SOURCE EXTRACT -

#####

MATLAB Language Drawing Pseudo 4D plot
Example
A (m x n) matrix can be representes by a surface by using surf;
The color of the surface is automatically set as function of the values in the (m x n) matrix.
If the colormap is not specified, the default one is applied.
A colorbar can be added to display the current colormap and indicate the mapping of data values into the colormap.
In the following example, the z (m x n) matrix is generated by the function:
z=x.*y.*sin(x).*cos(y);
over the interval [-pi,pi]. The x and y values can be generated using the meshgrid
function and the surface is rendered as follows:
% Create a Figure
figure
% Generate the `x` and `y` values in the interval `[-pi,pi]`
[x,y] = meshgrid([-pi:.2:pi],[-pi:.2:pi]);
% Evaluate the function over the selected interval
z=x.*y.*sin(x).*cos(y);
% Use surf to plot the surface
S=surf(x,y,z);
xlabel('X Axis');
ylabel('Y Axis');
zlabel('Z Axis');
grid minor
colormap('hot')
colorbar
Figure 1
Now it could be the case that additional information are linked to the values
of the z matrix and they are store in another (m x n) matrix
It is possible to add these additional information on the plot by modifying the way the surface is colored.
This will allows having kinda of 4D plot: to the 3D representation of the surface
generated by the first (m x n) matrix, the fourth dimension will be represented by the
data contained in the second (m x n) matrix.
It is possible to create such a plot by calling surf with 4 input:
surf(x,y,z,C)
where the C parameter is the second matrix (which has to be of the same size of z) and
is used to define the color of the surface.
In the following example, the C matrix is generated by the function:
C=10*sin(0.5*(x.^2.+y.^2))*33;
over the interval [-pi,pi]
The surface generated by C is
Figure 2
Now we can call surf with four input:
figure
surf(x,y,z,C)
% shading interp
xlabel('X Axis');
ylabel('Y Axis');
zlabel('Z Axis');
grid minor
colormap('hot')
colorbar
Figure 3
Comparing Figure 1 and Figure 3, we can notice that:
- the shape of the surface corresponds to the
zvalues (the first(m x n)matrix) - the colour of the surface (and its range, given by the colorbar) corresponds to the
Cvalues (the first(m x n)matrix)
Figure 4
Of course, it is possible to swap z and C in the plot to have the shape of the surface given by the C matrix and the color given by the z matrix:
figure
surf(x,y,C,z)
% shading interp
xlabel('X Axis');
ylabel('Y Axis');
zlabel('Z Axis');
grid minor
colormap('hot')
colorbar
and to compare Figure 2 with Figure 4

#####

INPUT DATA -
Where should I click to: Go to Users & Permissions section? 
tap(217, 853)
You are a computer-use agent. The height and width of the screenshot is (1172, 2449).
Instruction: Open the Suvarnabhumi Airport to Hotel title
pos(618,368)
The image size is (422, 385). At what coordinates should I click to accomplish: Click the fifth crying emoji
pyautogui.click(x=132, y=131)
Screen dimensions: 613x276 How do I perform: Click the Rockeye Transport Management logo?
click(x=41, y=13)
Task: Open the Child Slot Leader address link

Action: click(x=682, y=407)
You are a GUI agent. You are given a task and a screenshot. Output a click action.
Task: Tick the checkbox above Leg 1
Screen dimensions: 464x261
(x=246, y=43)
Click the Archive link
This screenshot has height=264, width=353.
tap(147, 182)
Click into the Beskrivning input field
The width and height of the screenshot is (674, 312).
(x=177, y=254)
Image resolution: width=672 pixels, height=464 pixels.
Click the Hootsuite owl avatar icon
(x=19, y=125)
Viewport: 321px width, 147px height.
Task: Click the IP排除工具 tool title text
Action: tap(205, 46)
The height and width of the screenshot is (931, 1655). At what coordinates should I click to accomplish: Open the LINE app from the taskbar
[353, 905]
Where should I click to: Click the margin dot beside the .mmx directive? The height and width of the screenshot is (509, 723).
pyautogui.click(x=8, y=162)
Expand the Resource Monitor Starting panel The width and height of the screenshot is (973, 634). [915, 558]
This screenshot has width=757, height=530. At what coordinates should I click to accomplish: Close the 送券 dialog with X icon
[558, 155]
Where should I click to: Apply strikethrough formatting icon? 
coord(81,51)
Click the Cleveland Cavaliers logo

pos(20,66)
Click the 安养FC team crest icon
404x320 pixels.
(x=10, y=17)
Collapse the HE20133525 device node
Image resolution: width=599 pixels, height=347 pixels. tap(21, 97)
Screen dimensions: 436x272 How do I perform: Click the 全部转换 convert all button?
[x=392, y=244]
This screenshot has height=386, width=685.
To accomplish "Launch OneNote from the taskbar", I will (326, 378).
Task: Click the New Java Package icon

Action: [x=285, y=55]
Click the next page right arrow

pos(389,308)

#####

WORK INSTRUCTIONS -
**1)** Answer these questions from the MATLAB pseudo 4D plot text:
(a) Which function generates the x and y values?
(b) Which colormap does the example code apply?
(c) What size must the C matrix have?
**2)** In the records, copy the stretch from the line containing "You are a GUI" through the line containing "(x=10, y=17)", substituting "Which spot should I click to" for each "Where should I click to" and leaving everything else unchanged.

RESPONSE LIST -
**1)**
(a) The meshgrid function.
(b) The 'hot' colormap.
(c) The same size as z.

**2)**
You are a GUI agent. You are given a task and a screenshot. Output a click action.
Task: Tick the checkbox above Leg 1
Screen dimensions: 464x261
(x=246, y=43)
Click the Archive link
This screenshot has height=264, width=353.
tap(147, 182)
Click into the Beskrivning input field
The width and height of the screenshot is (674, 312).
(x=177, y=254)
Image resolution: width=672 pixels, height=464 pixels.
Click the Hootsuite owl avatar icon
(x=19, y=125)
Viewport: 321px width, 147px height.
Task: Click the IP排除工具 tool title text
Action: tap(205, 46)
The height and width of the screenshot is (931, 1655). At what coordinates should I click to accomplish: Open the LINE app from the taskbar
[353, 905]
Which spot should I click to: Click the margin dot beside the .mmx directive? The height and width of the screenshot is (509, 723).
pyautogui.click(x=8, y=162)
Expand the Resource Monitor Starting panel The width and height of the screenshot is (973, 634). [915, 558]
This screenshot has width=757, height=530. At what coordinates should I click to accomplish: Close the 送券 dialog with X icon
[558, 155]
Which spot should I click to: Apply strikethrough formatting icon? 
coord(81,51)
Click the Cleveland Cavaliers logo

pos(20,66)
Click the 安养FC team crest icon
404x320 pixels.
(x=10, y=17)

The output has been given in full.